Aim of the exercise:
What you return should match every record exactly, with the images removed.

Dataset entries
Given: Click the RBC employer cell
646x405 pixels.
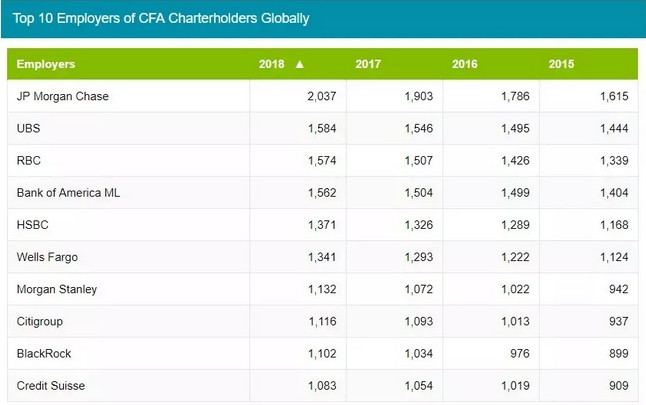Looking at the screenshot, I should [28, 161].
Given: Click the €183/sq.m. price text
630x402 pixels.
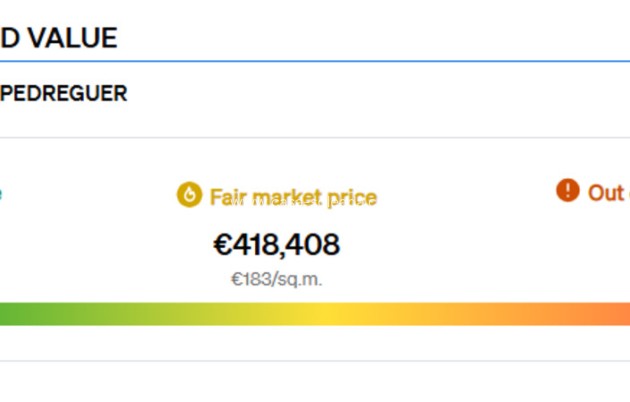Looking at the screenshot, I should 277,279.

The completed task:
Given: Click the RBC employer cell
646x405 pixels.
Looking at the screenshot, I should [28, 161].
Given: Click the €183/sq.m. price text
630x402 pixels.
Looking at the screenshot, I should 277,279.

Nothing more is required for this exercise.